§ **Exercise prompt**: Edit the records below by replacing "screenshot" with "screen capture" and leaving all other text unchanged. Omit the pictures from the edited version.

§ **Data in this exercise**:
BEGIN

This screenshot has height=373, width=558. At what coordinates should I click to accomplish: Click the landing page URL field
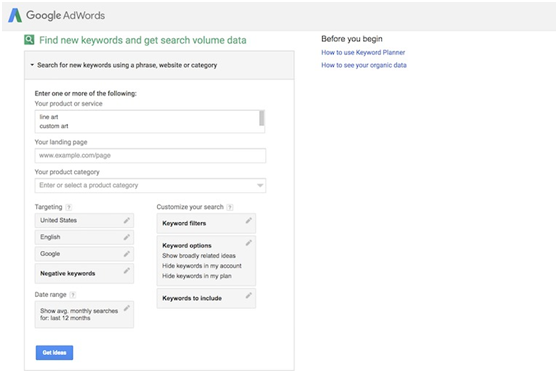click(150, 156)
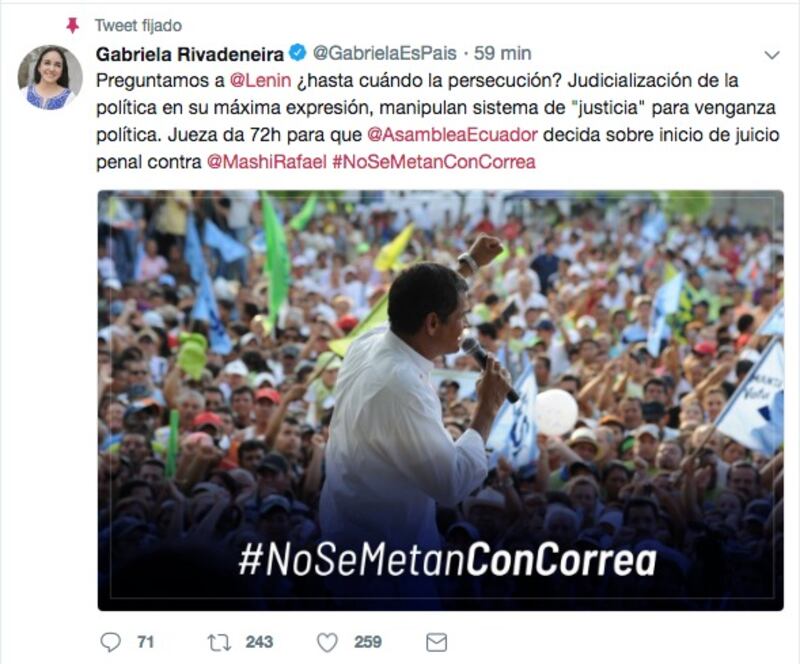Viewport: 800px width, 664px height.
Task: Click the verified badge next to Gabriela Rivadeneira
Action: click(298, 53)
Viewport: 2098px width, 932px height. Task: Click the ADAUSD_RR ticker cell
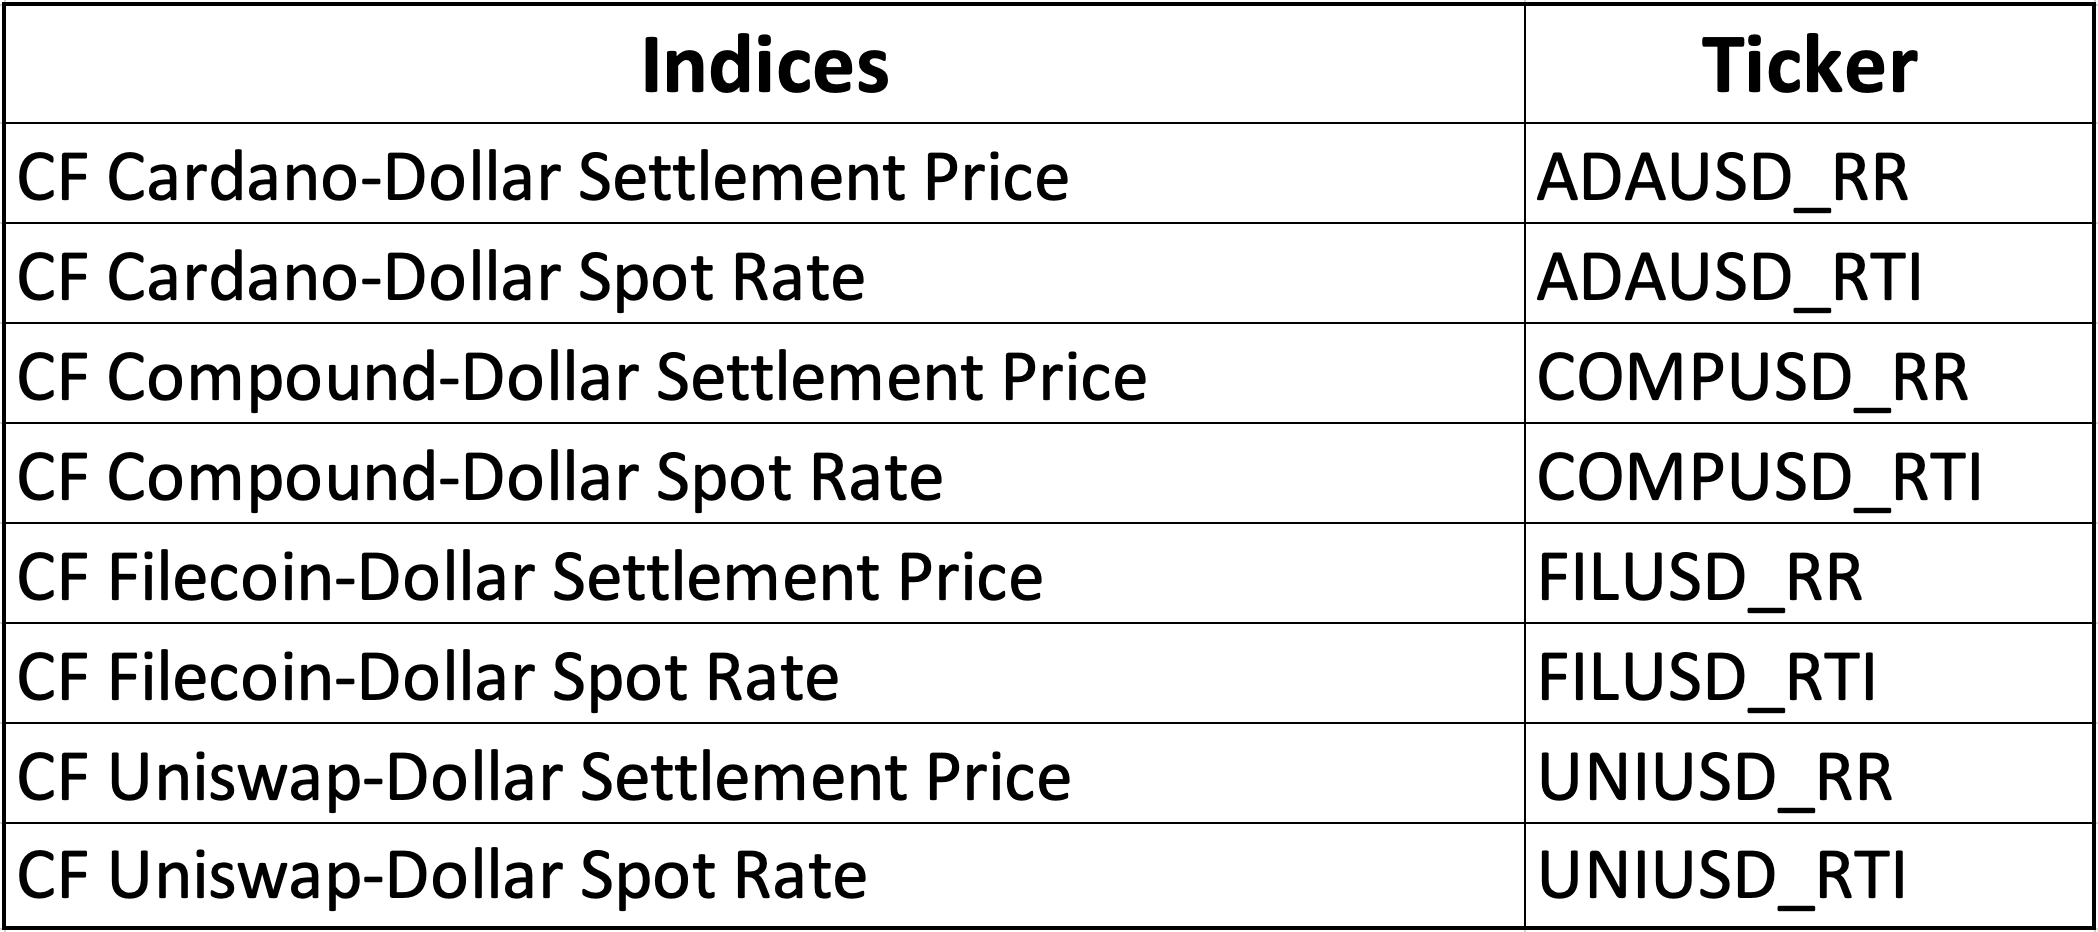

END

§ **Output of the task**:
This screen capture has height=373, width=558. At what coordinates should I click to accomplish: Click the landing page URL field
click(150, 156)
Viewport: 800px width, 664px height.
Task: Click the verified badge next to Gabriela Rivadeneira
Action: click(298, 53)
Viewport: 2098px width, 932px height. Task: Click the ADAUSD_RR ticker cell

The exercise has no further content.